* WORK TO BE COMPLETED: Rewrite the listing from the line containing "Select the angled case thumbnail" through its end, substituting "green checkmark" for "green check" and keeping every other character the same.

* SUPPLIED MATERIAL:
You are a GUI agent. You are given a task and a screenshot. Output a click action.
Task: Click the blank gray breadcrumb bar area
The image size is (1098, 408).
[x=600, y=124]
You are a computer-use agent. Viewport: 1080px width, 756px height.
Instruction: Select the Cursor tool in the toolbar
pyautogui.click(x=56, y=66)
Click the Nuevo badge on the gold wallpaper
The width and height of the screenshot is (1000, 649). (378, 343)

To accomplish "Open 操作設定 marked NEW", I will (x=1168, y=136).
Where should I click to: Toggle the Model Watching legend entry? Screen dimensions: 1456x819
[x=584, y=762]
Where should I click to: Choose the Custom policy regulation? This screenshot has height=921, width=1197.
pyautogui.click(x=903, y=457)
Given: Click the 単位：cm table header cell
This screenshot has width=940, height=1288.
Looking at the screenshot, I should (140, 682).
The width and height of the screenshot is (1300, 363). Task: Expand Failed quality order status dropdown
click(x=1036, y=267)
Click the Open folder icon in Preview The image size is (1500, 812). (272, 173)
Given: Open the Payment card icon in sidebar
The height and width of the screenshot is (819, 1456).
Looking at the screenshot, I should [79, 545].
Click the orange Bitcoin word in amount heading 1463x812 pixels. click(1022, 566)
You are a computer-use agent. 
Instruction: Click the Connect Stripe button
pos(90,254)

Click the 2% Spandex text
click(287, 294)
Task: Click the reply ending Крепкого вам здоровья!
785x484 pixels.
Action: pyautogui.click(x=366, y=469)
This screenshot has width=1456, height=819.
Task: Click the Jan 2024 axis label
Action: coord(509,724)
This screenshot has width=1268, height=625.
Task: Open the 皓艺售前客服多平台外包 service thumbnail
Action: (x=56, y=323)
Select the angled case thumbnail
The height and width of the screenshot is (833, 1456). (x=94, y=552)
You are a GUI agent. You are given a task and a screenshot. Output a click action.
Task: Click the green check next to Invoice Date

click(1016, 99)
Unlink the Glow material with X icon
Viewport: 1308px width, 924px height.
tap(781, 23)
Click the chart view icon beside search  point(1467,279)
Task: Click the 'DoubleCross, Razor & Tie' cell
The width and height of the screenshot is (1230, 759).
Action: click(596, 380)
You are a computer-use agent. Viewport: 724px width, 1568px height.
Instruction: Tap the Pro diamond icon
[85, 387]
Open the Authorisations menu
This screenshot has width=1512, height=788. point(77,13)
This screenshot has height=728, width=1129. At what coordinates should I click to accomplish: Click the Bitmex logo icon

* EXERCISE OUTPUT:
Select the angled case thumbnail
The height and width of the screenshot is (833, 1456). (x=94, y=552)
You are a GUI agent. You are given a task and a screenshot. Output a click action.
Task: Click the green checkmark next to Invoice Date

click(1016, 99)
Unlink the Glow material with X icon
Viewport: 1308px width, 924px height.
tap(781, 23)
Click the chart view icon beside search  point(1467,279)
Task: Click the 'DoubleCross, Razor & Tie' cell
The width and height of the screenshot is (1230, 759).
Action: click(596, 380)
You are a computer-use agent. Viewport: 724px width, 1568px height.
Instruction: Tap the Pro diamond icon
[85, 387]
Open the Authorisations menu
This screenshot has width=1512, height=788. point(77,13)
This screenshot has height=728, width=1129. At what coordinates should I click to accomplish: Click the Bitmex logo icon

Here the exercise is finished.